§ REQUIREMENT
Pull out every line of the material that contains the string "Login".

--- Start ENTRIES SUPPLIED ---

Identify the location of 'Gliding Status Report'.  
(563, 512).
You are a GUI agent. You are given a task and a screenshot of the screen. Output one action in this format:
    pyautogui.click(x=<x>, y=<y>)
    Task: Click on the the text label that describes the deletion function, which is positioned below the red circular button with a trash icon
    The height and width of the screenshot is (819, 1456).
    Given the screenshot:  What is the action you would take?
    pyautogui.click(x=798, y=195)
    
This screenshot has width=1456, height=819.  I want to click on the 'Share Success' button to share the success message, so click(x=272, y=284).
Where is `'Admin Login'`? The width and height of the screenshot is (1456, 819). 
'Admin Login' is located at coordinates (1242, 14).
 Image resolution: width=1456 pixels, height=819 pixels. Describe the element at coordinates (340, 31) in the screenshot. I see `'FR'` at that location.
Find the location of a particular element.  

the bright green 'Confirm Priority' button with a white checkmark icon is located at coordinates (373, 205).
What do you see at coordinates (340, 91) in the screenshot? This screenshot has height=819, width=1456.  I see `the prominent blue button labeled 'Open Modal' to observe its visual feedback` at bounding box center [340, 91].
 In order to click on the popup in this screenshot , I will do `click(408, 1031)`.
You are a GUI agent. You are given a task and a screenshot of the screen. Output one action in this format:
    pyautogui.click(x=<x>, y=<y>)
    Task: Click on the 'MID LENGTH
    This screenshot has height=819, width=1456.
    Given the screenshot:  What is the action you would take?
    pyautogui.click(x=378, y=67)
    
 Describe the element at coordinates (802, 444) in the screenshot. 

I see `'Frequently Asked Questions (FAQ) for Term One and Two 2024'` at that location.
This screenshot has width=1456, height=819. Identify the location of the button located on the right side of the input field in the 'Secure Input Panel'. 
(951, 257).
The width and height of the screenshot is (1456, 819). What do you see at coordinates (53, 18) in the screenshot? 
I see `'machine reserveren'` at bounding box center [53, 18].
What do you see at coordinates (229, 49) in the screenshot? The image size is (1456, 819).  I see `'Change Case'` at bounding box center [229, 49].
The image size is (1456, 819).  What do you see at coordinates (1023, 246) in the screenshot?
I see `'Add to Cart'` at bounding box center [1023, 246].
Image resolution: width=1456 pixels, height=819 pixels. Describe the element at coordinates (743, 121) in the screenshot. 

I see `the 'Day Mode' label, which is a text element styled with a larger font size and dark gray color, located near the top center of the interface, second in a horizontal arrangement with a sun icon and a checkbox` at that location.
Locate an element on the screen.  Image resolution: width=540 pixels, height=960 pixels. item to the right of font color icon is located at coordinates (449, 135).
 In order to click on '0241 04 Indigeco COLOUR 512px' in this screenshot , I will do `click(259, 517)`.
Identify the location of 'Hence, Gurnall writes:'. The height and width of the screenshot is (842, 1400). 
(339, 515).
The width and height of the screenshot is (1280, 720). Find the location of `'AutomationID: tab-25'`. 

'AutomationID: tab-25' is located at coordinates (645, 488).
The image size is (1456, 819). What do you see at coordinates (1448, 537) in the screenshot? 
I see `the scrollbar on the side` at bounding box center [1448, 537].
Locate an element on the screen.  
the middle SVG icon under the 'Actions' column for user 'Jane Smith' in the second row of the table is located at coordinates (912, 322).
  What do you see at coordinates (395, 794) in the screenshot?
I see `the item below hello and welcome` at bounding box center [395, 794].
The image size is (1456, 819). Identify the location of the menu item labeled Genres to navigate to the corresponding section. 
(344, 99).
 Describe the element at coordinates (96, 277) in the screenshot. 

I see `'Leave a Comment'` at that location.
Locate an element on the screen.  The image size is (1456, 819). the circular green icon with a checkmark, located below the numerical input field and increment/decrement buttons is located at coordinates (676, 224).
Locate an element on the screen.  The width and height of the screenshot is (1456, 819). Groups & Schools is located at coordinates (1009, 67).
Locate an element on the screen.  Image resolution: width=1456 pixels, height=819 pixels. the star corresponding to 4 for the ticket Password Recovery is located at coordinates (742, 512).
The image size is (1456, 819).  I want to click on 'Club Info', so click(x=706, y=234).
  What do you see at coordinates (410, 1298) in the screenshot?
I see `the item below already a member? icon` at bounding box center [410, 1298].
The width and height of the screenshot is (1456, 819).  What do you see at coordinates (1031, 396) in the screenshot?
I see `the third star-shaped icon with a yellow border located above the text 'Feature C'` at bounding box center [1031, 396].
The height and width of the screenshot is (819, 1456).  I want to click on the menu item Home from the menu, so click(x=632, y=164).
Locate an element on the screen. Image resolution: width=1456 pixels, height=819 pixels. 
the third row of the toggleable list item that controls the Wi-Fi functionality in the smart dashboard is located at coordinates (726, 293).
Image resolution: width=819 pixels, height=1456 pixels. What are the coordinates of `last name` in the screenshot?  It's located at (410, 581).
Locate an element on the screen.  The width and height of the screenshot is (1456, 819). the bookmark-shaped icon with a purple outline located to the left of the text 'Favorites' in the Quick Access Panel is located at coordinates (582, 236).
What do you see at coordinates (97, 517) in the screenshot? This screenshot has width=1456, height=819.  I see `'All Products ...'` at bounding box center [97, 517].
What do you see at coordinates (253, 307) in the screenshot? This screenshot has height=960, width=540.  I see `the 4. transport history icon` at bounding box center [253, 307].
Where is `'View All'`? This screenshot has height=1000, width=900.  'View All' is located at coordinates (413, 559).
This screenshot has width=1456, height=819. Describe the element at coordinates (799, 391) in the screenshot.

--- End ENTRIES SUPPLIED ---

§ CORRECT RESPONSE
Where is `'Admin Login'`? The width and height of the screenshot is (1456, 819). 
'Admin Login' is located at coordinates (1242, 14).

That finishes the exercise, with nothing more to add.